Please do not attack any other person's faith or lack thereof, just the simple opinion on the basis of what we should teach children to have a better future. Thanks.



http://youtu.be/gHbYJfwFgOU



http://youtu.be/JxX11c1cSWU

DuckiesDarling
Sep 1, 2012, 2:14 PM
Part 2 of the rebuttal videos since max in one post is two vids :D


http://www.youtube.com/watch?v=r-AyDtD6sPA&feature=share&list=UUXLsVwHXCzoS Y9b8M65p OJg

Warrior Poet 69
Sep 1, 2012, 4:03 PM
Sorry DD, not touching this one with a ten foot pole!

Gearbox
Sep 1, 2012, 4:39 PM
Please do not attack any other person's faith or lack thereof, just the simple opinion on the basis of what we should teach children to have a better future. Thanks.
I teach mine to question EVERYTHING! Even me.lol Evolution is is not an exscuse to stop thinking, stop questioning, assume it's all done & dusted and to ignore anything that contradicts that. Neither is creationalism!
IMO both should be offered as possibilities, and neither as dead cert truth. That way, future generations have something to chew on and not to get all heretic about. Bless em.:)

CelticBerserker
Sep 1, 2012, 4:54 PM
Believing in a higher power does not necessarily mean you disavow evolution is my own personal opinion.

Sums it up for me. My grandfather was a professor of nuclear medicine @ Johns Hopkins and a lifelong devout Catholic. He never seemed to have trouble balancing science and faith, nor do I really. Although I'm closer to Lutheran myself ;) All my family has ever told me to do is make up my own mind.

tenni
Sep 1, 2012, 5:31 PM
Interesting. I had not heard of the term "historical science" versus "observational sciences". I would suspect that observational science may exclude not just those that some label historical but physics, psychology and more. Although some aspects of psychology come from observable experimentation and studies.
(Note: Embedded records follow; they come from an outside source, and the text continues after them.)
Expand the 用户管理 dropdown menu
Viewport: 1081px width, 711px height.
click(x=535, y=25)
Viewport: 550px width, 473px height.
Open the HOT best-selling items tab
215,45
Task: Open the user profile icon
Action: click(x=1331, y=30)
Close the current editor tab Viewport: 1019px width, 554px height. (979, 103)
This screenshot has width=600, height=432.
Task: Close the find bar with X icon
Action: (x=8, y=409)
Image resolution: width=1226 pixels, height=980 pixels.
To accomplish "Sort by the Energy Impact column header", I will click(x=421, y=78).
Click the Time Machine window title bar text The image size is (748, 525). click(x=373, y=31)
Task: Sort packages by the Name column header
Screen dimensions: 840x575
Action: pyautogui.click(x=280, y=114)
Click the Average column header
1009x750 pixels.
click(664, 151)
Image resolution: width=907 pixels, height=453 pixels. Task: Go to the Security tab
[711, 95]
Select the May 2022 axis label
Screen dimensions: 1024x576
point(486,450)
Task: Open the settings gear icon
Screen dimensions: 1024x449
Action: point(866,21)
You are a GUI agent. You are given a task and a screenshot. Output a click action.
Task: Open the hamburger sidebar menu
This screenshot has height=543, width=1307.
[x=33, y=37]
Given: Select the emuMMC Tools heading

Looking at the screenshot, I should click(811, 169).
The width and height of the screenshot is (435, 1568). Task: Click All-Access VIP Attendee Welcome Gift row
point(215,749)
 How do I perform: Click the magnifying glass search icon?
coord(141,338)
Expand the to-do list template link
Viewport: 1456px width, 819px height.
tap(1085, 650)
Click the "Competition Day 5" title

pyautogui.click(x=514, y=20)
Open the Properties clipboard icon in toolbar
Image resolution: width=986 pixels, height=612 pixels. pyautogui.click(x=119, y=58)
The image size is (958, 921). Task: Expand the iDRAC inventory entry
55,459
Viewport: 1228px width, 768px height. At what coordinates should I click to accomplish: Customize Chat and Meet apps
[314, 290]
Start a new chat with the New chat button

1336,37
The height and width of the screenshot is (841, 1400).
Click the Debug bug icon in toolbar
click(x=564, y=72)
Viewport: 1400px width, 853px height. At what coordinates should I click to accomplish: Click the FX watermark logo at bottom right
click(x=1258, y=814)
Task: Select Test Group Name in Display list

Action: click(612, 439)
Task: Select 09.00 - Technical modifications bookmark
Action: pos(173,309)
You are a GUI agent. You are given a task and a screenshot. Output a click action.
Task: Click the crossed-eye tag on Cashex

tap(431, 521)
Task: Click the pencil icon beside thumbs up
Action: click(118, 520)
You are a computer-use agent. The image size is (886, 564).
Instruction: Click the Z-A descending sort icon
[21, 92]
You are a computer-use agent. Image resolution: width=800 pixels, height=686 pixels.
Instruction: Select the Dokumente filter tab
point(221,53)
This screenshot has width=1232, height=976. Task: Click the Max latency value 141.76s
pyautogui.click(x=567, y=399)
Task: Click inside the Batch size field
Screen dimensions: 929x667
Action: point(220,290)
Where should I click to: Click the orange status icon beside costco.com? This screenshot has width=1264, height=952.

Here is what I found when I googled.

"Historical science" is a term used to describe sciences in which data is provided primarily from past events and for which there is usually no direct experimental data, such as cosmology, astronomy, astrophysics, geology, paleontology and archaeology. The term is often misused by creationists for any science that "interpret[s] evidence from the past and includes the models of evolution and special creation."It is used to designate those sciences which creationists have complaints about, such as evolution and abiogensis, and is the opposite of operational or experimental science.

In her 2001 paper, "Historical science, experimental science, and the scientific method,"] (http://rationalwiki.org/wiki/Historical_science#cite_note-1)\ Dr. Carol Cleland of the Department of Philosophy and Center for Astrobiology at the University of Colorado in Boulder writes:



Many scientists believe that there is a uniform, interdisciplinary method for the practice of good science. The paradigmatic examples, however, are drawn from classical experimental science. Insofar as historical hypotheses cannot be tested in controlled laboratory settings, historical research is sometimes said to be inferior to experimental research. Using examples from diverse historical disciplines, this paper demonstrates that such claims are misguided. First, the reputed superiority of experimental research is based upon accounts of scientific methodology (Baconian inductivism or falsificationism) that are deeply flawed, both logically and as accounts of the actual practices of scientists. Second, although there are fundamental differences in methodology between experimental scientists and historical scientists, they are keyed to a pervasive feature of nature, a time asymmetry of causation. As a consequence, the claim that historical science is methodologically inferior to experimental science cannot be sustained.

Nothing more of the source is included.